Navigating divorce is difficult. There are many causes for divorce. A few of these are:
- Grown apart/fallen out of love
Divorce becomes even more complex when there are children involved.
Many times, parents become bitter and angry towards each other and it is hard to treat each other respectfully. Even though it may be difficult, children are half their dad and half their mom.
Divorce is a shift for the entire family system, and there are going to be feelings of sadness, guilt, betrayal, anger, and maybe even relief that come from this shift.
Parents will need to provide space for children to feel and express the feelings that they are experiencing. Children may feel like it is their fault and that they are no longer loved by one or both parents. Oftentimes, absentee fathers or mothers can become overwhelmed with guilt and shame and therefore lose touch with their children. Children often take it very personally if a parent is not actively pursuing them. This neglect can leave them feeling unwanted and uncertain about how to act with that parent.
Some parents may separate due to an addiction, and they are unable to function and behave in a parental manner. Often with addictions, the family believes they were not enough for their dad or mom to change their destructive ways. They may also take on parental roles in order to help sustain the family system. However, the individual who is struggling with an addiction will typically follow their drug of choice. They may love their family, but they are allowing the drug of choice to write their narrative. This type of family dynamic can be unsettling for the children if the mom and dad have periods of being absent and periods of being present.

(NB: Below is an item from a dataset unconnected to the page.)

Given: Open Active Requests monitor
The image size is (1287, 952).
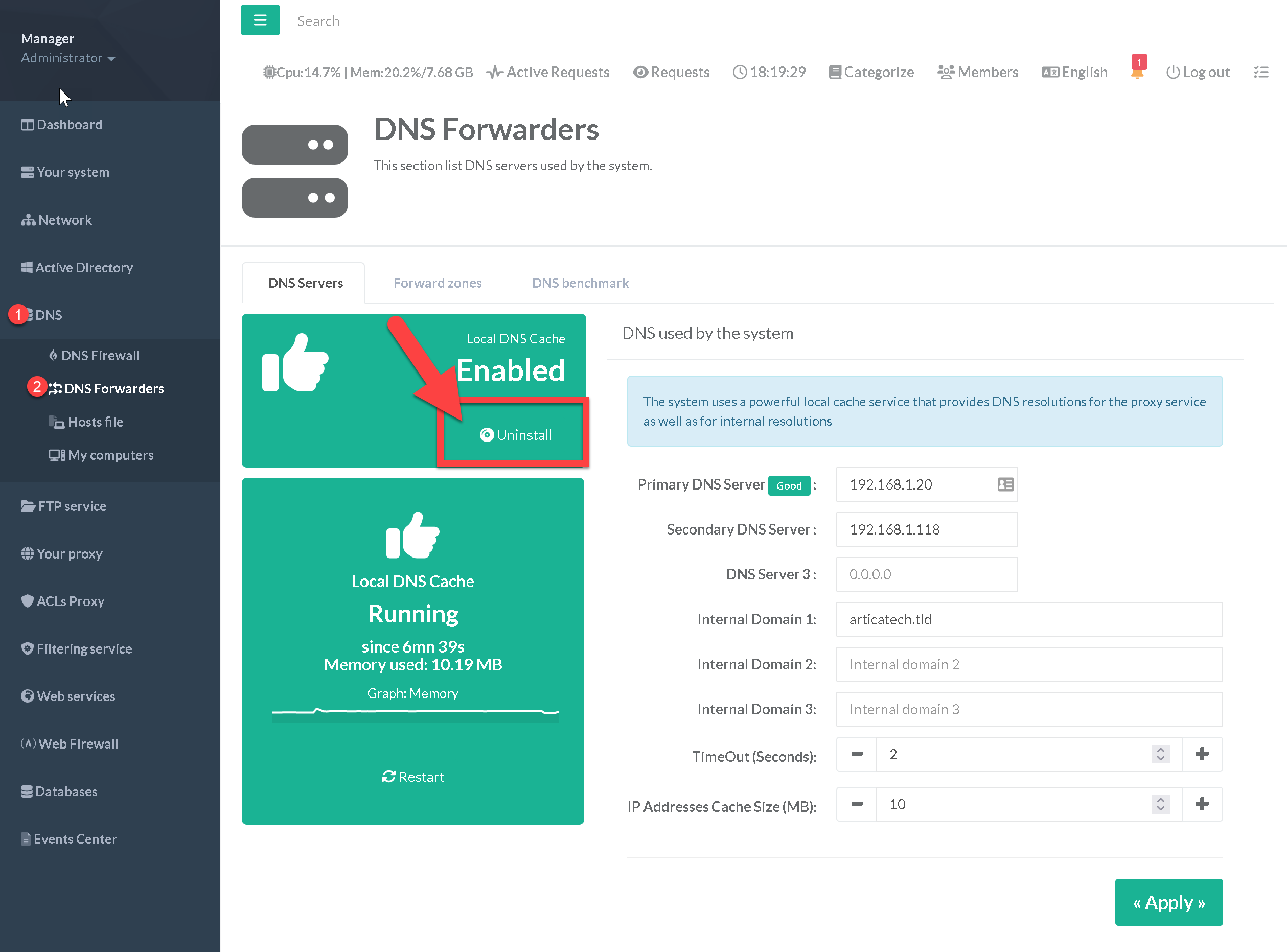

Children thrive with security and knowing what to expect from their family.
Children are perceptive and will pick up on the silent and audible cues of the family. The way they cope with the sense of loss and rejection may not always be in a healthy manner.
Children may begin to act out, and the divorce can cause behavioral issues that were not as prominent before the family system shift.
By modeling respect for each other, the parents will enable the children to feel loved by both parents and not to have to pick sides. Often times, children feel guilty and take responsibility for their parents breaking up. It is imperative for parents not to put the children in the middle of the relationship and to choose what parent to side with.